BC: Devolução do BNDES ao Tesouro não ajuda a reduzir da dívida pública

O patamar atual da dívida pública bruta é preocupante para o Brasil, que não é um país desenvolvido, alertam os especialistas


postado em 30/07/2018 12:42

A inflação mais alta em junho e o aumento das incertezas internas e externas após a greve dos caminhoneiros em maio foram os principais vilões para o aumento da dívida pública de forma geral em junho. Nem mesmo a devolução da segunda parcela de R$ 30 bilhões dos aportes da União feita pelo Banco Nacional de Desenvolvimento Econômico Social (BNDES) ajudou a reduzir a dívida pública bruta, que passou de 77,1% do Produto Interno Bruto (PIB), em maio, para 77,2% do PIB, em junho, totalizando R$ 5,165 trilhões, o maior valor da história, conforme dados divulgados nesta segunda-feira (30/7).
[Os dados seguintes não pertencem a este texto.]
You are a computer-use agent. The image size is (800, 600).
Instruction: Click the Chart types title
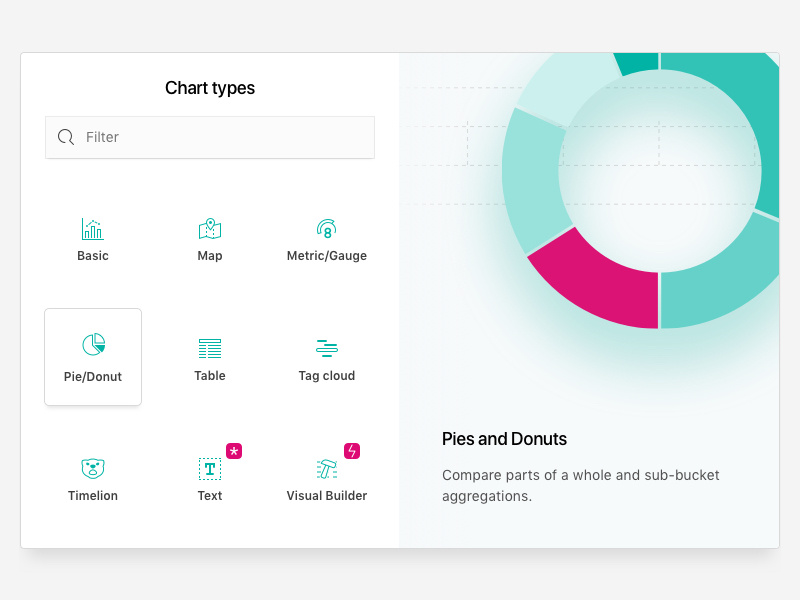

 Houve um impacto maior dos fatores que aumentam a dívida pública do que os que a reduzem. Nem mesmo a devolução do BNDES ajudou dessa vez”, destacou Fernando Lemos, chefe adjunto do Departamento de Estatísticas do BC. A primeira parcela dos R$ 130 bilhões previstos para serem devolvidos à União neste ano, de R$ 30 bilhões, foi paga em março. Ainda faltam R$ 70 bilhões para serem devolvidos em agosto. Na sexta-feira, o secretário do Tesouro Nacional, Mansueto Almeida, disse que essa operação deverá reduzir a dívida pública em 1,0 ponto percentual no próximo mês. No entanto, será preciso torcer para que as condições macroeconômicas melhorem, assim como o cenário político, para haver um contrapeso menor para conter o crescimento do endividamento público.

O patamar atual da dívida pública bruta é preocupante para o Brasil, que não é um país desenvolvido, alertam os especialistas, pois o nível está bem próximo da insolvência. A média dos países emergentes é abaixo de 50% do PIB. E, se for utilizada a metodologia do Fundo Monetário Internacional (FMI), que inclui na conta os títulos livres do Tesouro na carteira do BC, que  passaram de 8,9% do PIB para 9,3%, entre maio e junho, totalizando R$ 625,3 bilhões, a dívida pública bruta somaria 86,5% do PIB, índice bem próximo da previsão do Fundo para o Brasil atingir no fim do ano, de 87,3% do PIB. Como o governo não para de registrar deficits primários desde 2014, ele tem cada vez mais emitido títulos para cobrir esses rombos. Mas se passar de 90% do PIB, provavelmente, terá dificuldade para continuar rolando a dívida. Aí restará a emissão de moeda, ou seja, a volta da inflação galopante, com risco de voltarmos à hiperinflação dos anos 1980.

Principais causas


A dívida pública líquida também cresceu. Passou de 51,3%,  em maio, para 51,4%, em junho,  mesmo com a ajuda do câmbio valorizando as reservas internacionais. De acordo com o técnico do BC, os principais fatores para o aumento da dívida pública no mês passado foram a alta do Índice de Preços ao Consumidor Amplo (IPCA), de 1,26%, o resultado primário negativo e a incorporação dos juros nominais. 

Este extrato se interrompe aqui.